Groop Dogdrill, Simian Kind (Every Six Seconds, 2000)
This Doncaster trio opened their second album with Simian Kind, a frantic three-minute thrash with a frenzied cry of ‘Get your hands of me!’. This is, of course, a nod to the scene where Taylor attempts to escape from Ape City after Dr. Zaius’ arranges for him to be castrated, only to find himself upside down in a net and barks the immortal line, ‘Take your stinking paws off me, you damn dirty ape!’. The spaceman has a point. Dirty monkey hands are the last thing you want when being subjected to a delicate surgical procedure.
Frankenstein Drag Queens From Planet 13, Planet Of The Apes (Viva Las Violence, 2001)
These North Carolina horror punks looked to the 1968 classic for this track taken from their fourth studio album. The lyrics are a perfect encapsulation of the plot line, all set to trashy, glam-fuelled punk: ‘I crash my ship into the sea, oh my God, where could I be?, I swim to shore, what do I see, a bunch of fucking monkeys coming after me’ sings Wednesday 13 as though he’s penning the most terrifying postcard to his friends back home.
NOFX, The Idiots Are Taking Over (The War On Errorism, 2003)
The Californian punks’ ninth album The War On Errorism was largely a diatribe against then-President George W. Bush. In The Idiots Are Taking Over, Fat Mike likens the experience of living in a G0d-fearing, right wing country to Taylor’s insurmountable situation five decades ago: ‘I’m starting to feel a lot like Charlton Heston, stranded on a primate planet, apes and orang-utans that ran it to the ground…’ This album highlight takes on a depressing relevance some 15 years on.
Red Kross, Zira [Call Out My Name] (Third Eye, 1990)

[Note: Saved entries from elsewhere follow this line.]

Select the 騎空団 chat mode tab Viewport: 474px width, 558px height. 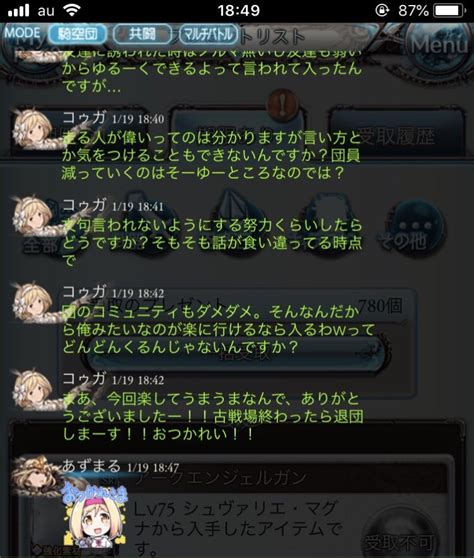78,34
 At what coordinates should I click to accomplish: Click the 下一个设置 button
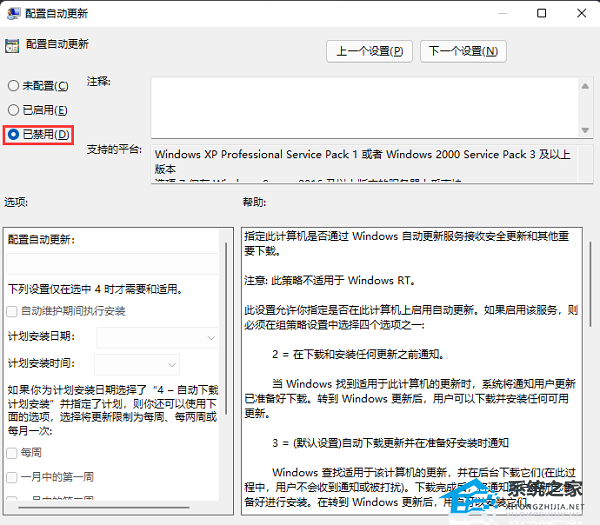tap(462, 51)
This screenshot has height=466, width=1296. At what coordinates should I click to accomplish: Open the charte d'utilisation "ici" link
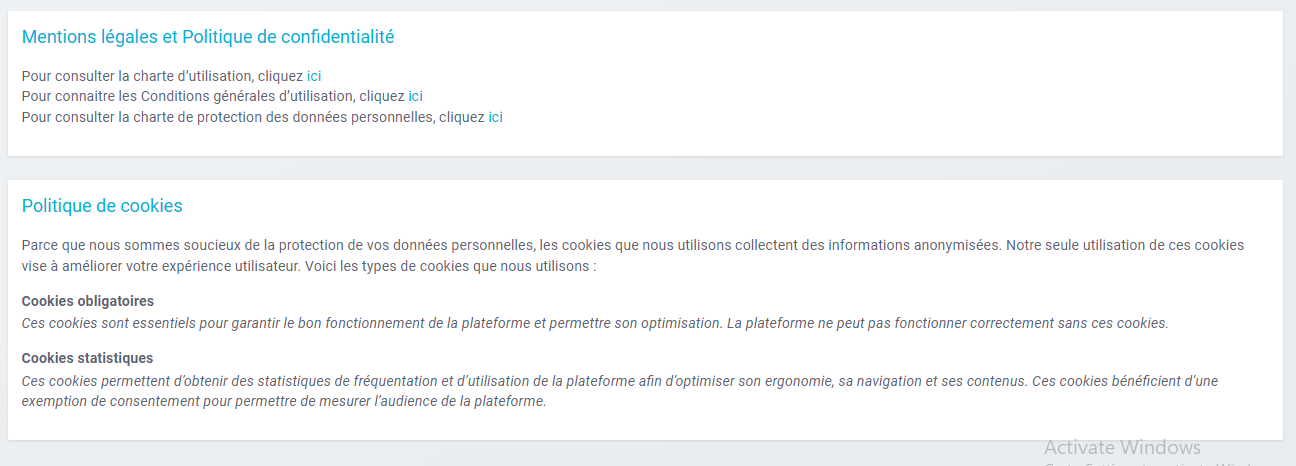(314, 76)
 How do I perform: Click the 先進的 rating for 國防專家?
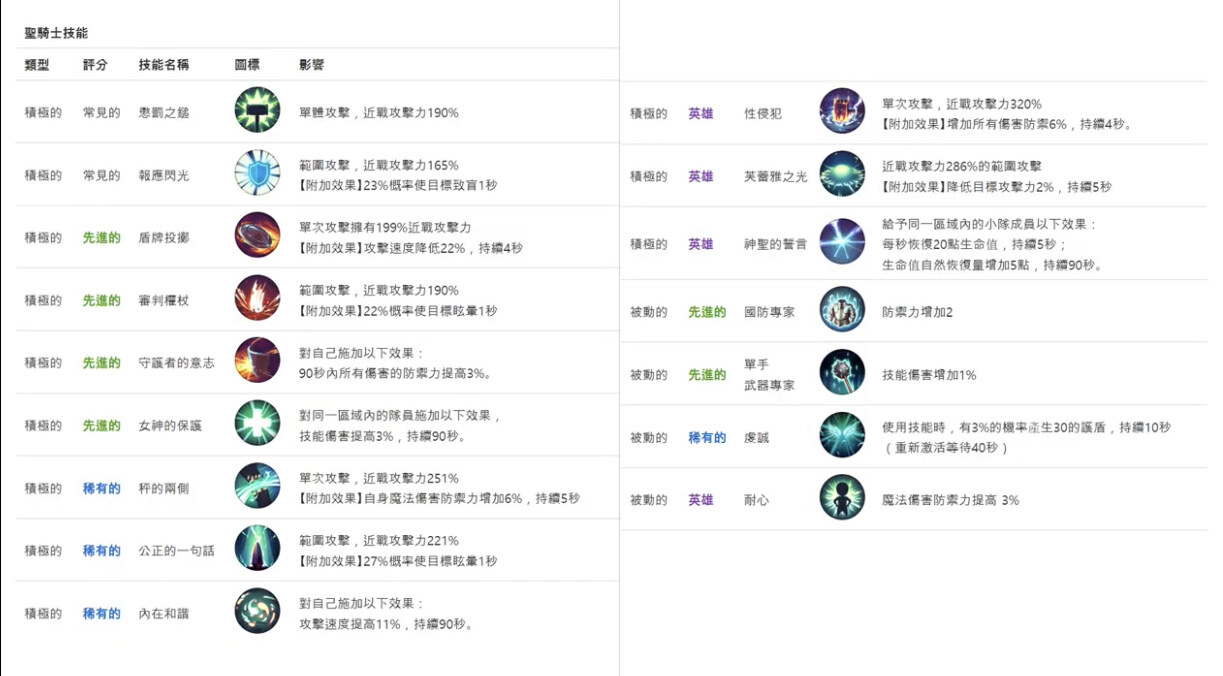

This track, taken from the Californian alt-rock quartet’s third album, is a thinly-veiled love song directed at chimpanzee psychologist Dr. Zira. Frontman Jeff McDonald doesn’t appear to care that she’s romantically involved; she was the fiancée (and later married to) the kind-hearted Cornelius, an archeological scientist. “We wanted it to seem like a regular love song but the people who were cool enough would figure it out,” says McDonald. But it’s still a love song to a chimp, no matter which way you cut it.
Slough Feg, Ape Uprising! (Ape Uprising!, 2009)
These San Francisco-based metallers use Pierre Boulle’s original story as the framework for this epic, 10-minute title track of their seventh studio album. The song gallops along like classic Maiden as frontman Michael Scalzi sings of incarcerated primates breaking free and exacting revenge on their human oppressors. Could happen.
Screeching Weasel, Planet Of The Apes (How To Make Enemies And Iritate People, 1994)
These influential Illinois punks roped in Green Day’s Mike Dirnt to play bass on their seventh album following the departure of Dan Vapid. This track is not a discourse on Pierre Boulle’s 1963 science fiction novel, but a rant about violence perpetrated by pit bullies at punk shows: ‘Planet of the apes you are so wrong… you’re a simian, you’re the missing link, this club’s a zoo thanks to you and your gorilla buddies too’. However in 2011, frontman Ben Weasel was involved in an altercation with two women during a show at Austin music festival, SXSW; his four band mates quit, describing the incident as “shameful and embarrassing”.
John 5 And The Creatures, Here’s To The Crazy Ones (Single, 2006)
While this showy instrumental has no direct reference to the film, this song is fit for inclusion in this playlist solely for the bizarre video which accompanied the release. While watching Planet Of The Apes with his wife Rita in their home cinema, the guitarist nods off and, wobbly film effect, he dreams of performing in his garden with his bandmates The Creatures, but as characters from the film. “I had the weirdest dream,” he remarks after waking up, delivered in a style that suggests he won’t be troubling the Academy Awards selection committee any time soon. That said, sweet licks. Quite literally, if you watch the video.